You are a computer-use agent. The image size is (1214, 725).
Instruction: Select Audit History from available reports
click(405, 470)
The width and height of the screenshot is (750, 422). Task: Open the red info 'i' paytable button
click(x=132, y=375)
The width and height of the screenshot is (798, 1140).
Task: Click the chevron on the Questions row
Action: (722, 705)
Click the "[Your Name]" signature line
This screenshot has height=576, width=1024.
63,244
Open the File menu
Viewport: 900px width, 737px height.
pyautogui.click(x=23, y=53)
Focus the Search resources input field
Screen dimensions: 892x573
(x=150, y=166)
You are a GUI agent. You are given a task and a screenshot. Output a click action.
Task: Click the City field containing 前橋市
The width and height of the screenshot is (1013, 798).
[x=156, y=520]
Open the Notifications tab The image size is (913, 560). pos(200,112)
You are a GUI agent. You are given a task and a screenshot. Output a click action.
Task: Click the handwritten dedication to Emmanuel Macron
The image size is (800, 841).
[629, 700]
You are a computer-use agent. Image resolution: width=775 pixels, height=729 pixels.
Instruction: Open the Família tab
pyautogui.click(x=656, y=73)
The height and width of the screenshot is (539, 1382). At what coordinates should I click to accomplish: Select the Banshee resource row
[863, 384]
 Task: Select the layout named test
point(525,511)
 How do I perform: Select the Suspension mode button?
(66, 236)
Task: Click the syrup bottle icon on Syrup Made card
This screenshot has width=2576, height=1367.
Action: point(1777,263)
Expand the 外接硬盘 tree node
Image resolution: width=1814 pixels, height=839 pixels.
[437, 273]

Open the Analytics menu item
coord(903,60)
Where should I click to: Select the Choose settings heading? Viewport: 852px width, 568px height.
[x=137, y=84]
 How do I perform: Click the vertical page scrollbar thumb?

What this task involves:
Format the stretch of records from the line containing "Focus the Search resources input field" through the end of the records as a numbered list, leaving out blank lines.

Response to the task:
1. Focus the Search resources input field
2. Screen dimensions: 892x573
3. (x=150, y=166)
4. You are a GUI agent. You are given a task and a screenshot. Output a click action.
5. Task: Click the City field containing 前橋市
6. The width and height of the screenshot is (1013, 798).
7. [x=156, y=520]
8. Open the Notifications tab The image size is (913, 560). pos(200,112)
9. You are a GUI agent. You are given a task and a screenshot. Output a click action.
10. Task: Click the handwritten dedication to Emmanuel Macron
11. The image size is (800, 841).
12. [629, 700]
13. You are a computer-use agent. Image resolution: width=775 pixels, height=729 pixels.
14. Instruction: Open the Família tab
15. pyautogui.click(x=656, y=73)
16. The height and width of the screenshot is (539, 1382). At what coordinates should I click to accomplish: Select the Banshee resource row
17. [863, 384]
18.  Task: Select the layout named test
19. point(525,511)
20.  How do I perform: Select the Suspension mode button?
21. (66, 236)
22. Task: Click the syrup bottle icon on Syrup Made card
23. This screenshot has width=2576, height=1367.
24. Action: point(1777,263)
25. Expand the 外接硬盘 tree node
26. Image resolution: width=1814 pixels, height=839 pixels.
27. [437, 273]
28. Open the Analytics menu item
29. coord(903,60)
30. Where should I click to: Select the Choose settings heading? Viewport: 852px width, 568px height.
31. [x=137, y=84]
32.  How do I perform: Click the vertical page scrollbar thumb?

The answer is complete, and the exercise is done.